Update the rows starting at the line containing "Click the Enter Name empty row cell" and ending at the line containing "tap(1473, 482)", writing them out again with "Queries pane" changed to "Queries panel" and everything else kept the same.

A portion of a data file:
┌──

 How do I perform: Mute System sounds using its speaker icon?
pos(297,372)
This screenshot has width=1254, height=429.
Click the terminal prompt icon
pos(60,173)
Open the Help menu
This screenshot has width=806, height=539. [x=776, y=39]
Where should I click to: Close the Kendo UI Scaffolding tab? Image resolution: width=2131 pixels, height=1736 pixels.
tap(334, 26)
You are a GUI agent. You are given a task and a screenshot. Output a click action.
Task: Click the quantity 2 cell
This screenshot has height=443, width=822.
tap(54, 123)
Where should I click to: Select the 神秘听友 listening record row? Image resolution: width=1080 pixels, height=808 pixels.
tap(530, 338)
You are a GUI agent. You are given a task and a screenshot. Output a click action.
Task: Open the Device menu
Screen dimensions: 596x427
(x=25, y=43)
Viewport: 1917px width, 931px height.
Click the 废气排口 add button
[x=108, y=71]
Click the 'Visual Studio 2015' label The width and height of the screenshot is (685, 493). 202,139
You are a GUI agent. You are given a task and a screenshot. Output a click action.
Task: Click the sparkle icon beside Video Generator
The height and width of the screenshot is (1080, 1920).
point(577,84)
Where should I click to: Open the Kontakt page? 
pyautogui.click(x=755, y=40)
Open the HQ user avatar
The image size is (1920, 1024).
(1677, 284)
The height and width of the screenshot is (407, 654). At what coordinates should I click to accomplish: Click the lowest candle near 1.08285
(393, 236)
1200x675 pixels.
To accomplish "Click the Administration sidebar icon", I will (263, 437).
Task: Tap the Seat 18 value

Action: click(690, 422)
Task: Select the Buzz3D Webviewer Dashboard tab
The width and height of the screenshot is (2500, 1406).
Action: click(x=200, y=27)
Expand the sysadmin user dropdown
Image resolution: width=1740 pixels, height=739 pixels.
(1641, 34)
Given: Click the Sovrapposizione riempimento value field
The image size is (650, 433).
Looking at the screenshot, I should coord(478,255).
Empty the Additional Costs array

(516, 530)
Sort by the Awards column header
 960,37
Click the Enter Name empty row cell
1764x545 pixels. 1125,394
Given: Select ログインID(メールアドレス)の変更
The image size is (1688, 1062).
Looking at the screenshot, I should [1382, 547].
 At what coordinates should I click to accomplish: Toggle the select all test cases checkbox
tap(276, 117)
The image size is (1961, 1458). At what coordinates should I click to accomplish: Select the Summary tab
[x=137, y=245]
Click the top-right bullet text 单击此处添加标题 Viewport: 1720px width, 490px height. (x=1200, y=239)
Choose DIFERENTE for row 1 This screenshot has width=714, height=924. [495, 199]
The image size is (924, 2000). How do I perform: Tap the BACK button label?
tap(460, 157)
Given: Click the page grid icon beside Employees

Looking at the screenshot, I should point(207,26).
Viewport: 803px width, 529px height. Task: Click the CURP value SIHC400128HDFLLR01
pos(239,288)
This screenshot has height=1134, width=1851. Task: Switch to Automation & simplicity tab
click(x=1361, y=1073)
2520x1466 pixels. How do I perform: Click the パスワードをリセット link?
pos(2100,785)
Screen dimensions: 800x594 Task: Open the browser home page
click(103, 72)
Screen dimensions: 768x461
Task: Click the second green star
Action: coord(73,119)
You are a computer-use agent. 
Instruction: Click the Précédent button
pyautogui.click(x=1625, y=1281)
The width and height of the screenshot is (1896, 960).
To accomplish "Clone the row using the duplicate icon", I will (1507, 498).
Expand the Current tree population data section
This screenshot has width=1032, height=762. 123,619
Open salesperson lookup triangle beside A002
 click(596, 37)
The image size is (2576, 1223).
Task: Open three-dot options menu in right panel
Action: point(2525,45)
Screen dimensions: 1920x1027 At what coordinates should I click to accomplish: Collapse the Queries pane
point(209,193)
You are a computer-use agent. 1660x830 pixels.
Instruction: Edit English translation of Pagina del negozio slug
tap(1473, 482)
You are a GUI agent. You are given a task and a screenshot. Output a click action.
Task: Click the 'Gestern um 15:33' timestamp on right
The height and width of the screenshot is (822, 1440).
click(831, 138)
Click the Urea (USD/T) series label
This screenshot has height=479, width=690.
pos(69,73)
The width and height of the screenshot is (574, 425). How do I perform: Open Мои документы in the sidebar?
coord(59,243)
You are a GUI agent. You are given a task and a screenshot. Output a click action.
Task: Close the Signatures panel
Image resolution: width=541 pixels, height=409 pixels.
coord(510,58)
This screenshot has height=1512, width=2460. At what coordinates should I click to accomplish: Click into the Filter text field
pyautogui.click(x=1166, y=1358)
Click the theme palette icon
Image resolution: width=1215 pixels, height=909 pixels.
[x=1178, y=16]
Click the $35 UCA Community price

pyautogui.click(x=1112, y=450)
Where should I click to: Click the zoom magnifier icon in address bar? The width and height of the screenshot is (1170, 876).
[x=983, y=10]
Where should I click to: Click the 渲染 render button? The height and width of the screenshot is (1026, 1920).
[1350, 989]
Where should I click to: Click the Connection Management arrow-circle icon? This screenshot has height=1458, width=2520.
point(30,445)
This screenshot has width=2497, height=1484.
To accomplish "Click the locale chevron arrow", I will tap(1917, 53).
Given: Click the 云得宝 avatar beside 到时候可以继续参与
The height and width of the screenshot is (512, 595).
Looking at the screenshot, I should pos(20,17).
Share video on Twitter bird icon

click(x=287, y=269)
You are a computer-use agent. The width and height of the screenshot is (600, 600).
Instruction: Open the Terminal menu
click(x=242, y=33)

└──

> Response:
Click the Enter Name empty row cell
1764x545 pixels. 1125,394
Given: Select ログインID(メールアドレス)の変更
The image size is (1688, 1062).
Looking at the screenshot, I should [1382, 547].
 At what coordinates should I click to accomplish: Toggle the select all test cases checkbox
tap(276, 117)
The image size is (1961, 1458). At what coordinates should I click to accomplish: Select the Summary tab
[x=137, y=245]
Click the top-right bullet text 单击此处添加标题 Viewport: 1720px width, 490px height. (x=1200, y=239)
Choose DIFERENTE for row 1 This screenshot has width=714, height=924. [495, 199]
The image size is (924, 2000). How do I perform: Tap the BACK button label?
tap(460, 157)
Given: Click the page grid icon beside Employees

Looking at the screenshot, I should point(207,26).
Viewport: 803px width, 529px height. Task: Click the CURP value SIHC400128HDFLLR01
pos(239,288)
This screenshot has height=1134, width=1851. Task: Switch to Automation & simplicity tab
click(x=1361, y=1073)
2520x1466 pixels. How do I perform: Click the パスワードをリセット link?
pos(2100,785)
Screen dimensions: 800x594 Task: Open the browser home page
click(103, 72)
Screen dimensions: 768x461
Task: Click the second green star
Action: coord(73,119)
You are a computer-use agent. 
Instruction: Click the Précédent button
pyautogui.click(x=1625, y=1281)
The width and height of the screenshot is (1896, 960).
To accomplish "Clone the row using the duplicate icon", I will (1507, 498).
Expand the Current tree population data section
This screenshot has width=1032, height=762. 123,619
Open salesperson lookup triangle beside A002
 click(596, 37)
The image size is (2576, 1223).
Task: Open three-dot options menu in right panel
Action: point(2525,45)
Screen dimensions: 1920x1027 At what coordinates should I click to accomplish: Collapse the Queries panel
point(209,193)
You are a computer-use agent. 1660x830 pixels.
Instruction: Edit English translation of Pagina del negozio slug
tap(1473, 482)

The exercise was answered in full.